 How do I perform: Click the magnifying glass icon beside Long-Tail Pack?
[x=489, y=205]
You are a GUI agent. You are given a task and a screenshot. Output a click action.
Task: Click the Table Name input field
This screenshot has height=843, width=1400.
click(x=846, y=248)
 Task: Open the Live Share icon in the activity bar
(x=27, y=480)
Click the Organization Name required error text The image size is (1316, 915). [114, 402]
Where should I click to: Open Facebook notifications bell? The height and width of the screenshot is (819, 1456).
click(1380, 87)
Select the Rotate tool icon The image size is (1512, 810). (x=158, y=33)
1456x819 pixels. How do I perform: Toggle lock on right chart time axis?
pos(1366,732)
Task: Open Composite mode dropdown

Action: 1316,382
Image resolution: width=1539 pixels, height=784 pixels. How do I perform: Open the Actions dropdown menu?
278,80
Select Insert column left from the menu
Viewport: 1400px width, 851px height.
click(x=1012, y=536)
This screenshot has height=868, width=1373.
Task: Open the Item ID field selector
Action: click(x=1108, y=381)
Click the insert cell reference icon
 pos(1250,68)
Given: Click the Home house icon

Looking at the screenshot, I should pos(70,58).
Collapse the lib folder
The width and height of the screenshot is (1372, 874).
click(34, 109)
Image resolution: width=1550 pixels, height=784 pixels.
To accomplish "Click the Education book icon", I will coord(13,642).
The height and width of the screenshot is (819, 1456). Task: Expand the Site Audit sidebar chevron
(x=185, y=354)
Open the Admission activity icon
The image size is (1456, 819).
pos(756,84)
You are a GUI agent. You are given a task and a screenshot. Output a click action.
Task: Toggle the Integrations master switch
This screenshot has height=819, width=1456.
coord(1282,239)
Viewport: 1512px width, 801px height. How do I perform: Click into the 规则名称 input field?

+ + + + +

◆ What to work on
Output the entire listing precisely as it stands.

◆ Written solution
 How do I perform: Click the magnifying glass icon beside Long-Tail Pack?
[x=489, y=205]
You are a GUI agent. You are given a task and a screenshot. Output a click action.
Task: Click the Table Name input field
This screenshot has height=843, width=1400.
click(x=846, y=248)
 Task: Open the Live Share icon in the activity bar
(x=27, y=480)
Click the Organization Name required error text The image size is (1316, 915). [114, 402]
Where should I click to: Open Facebook notifications bell? The height and width of the screenshot is (819, 1456).
click(1380, 87)
Select the Rotate tool icon The image size is (1512, 810). (x=158, y=33)
1456x819 pixels. How do I perform: Toggle lock on right chart time axis?
pos(1366,732)
Task: Open Composite mode dropdown

Action: 1316,382
Image resolution: width=1539 pixels, height=784 pixels. How do I perform: Open the Actions dropdown menu?
278,80
Select Insert column left from the menu
Viewport: 1400px width, 851px height.
click(x=1012, y=536)
This screenshot has height=868, width=1373.
Task: Open the Item ID field selector
Action: click(x=1108, y=381)
Click the insert cell reference icon
 pos(1250,68)
Given: Click the Home house icon

Looking at the screenshot, I should pos(70,58).
Collapse the lib folder
The width and height of the screenshot is (1372, 874).
click(34, 109)
Image resolution: width=1550 pixels, height=784 pixels.
To accomplish "Click the Education book icon", I will coord(13,642).
The height and width of the screenshot is (819, 1456). Task: Expand the Site Audit sidebar chevron
(x=185, y=354)
Open the Admission activity icon
The image size is (1456, 819).
pos(756,84)
You are a GUI agent. You are given a task and a screenshot. Output a click action.
Task: Toggle the Integrations master switch
This screenshot has height=819, width=1456.
coord(1282,239)
Viewport: 1512px width, 801px height. How do I perform: Click into the 规则名称 input field?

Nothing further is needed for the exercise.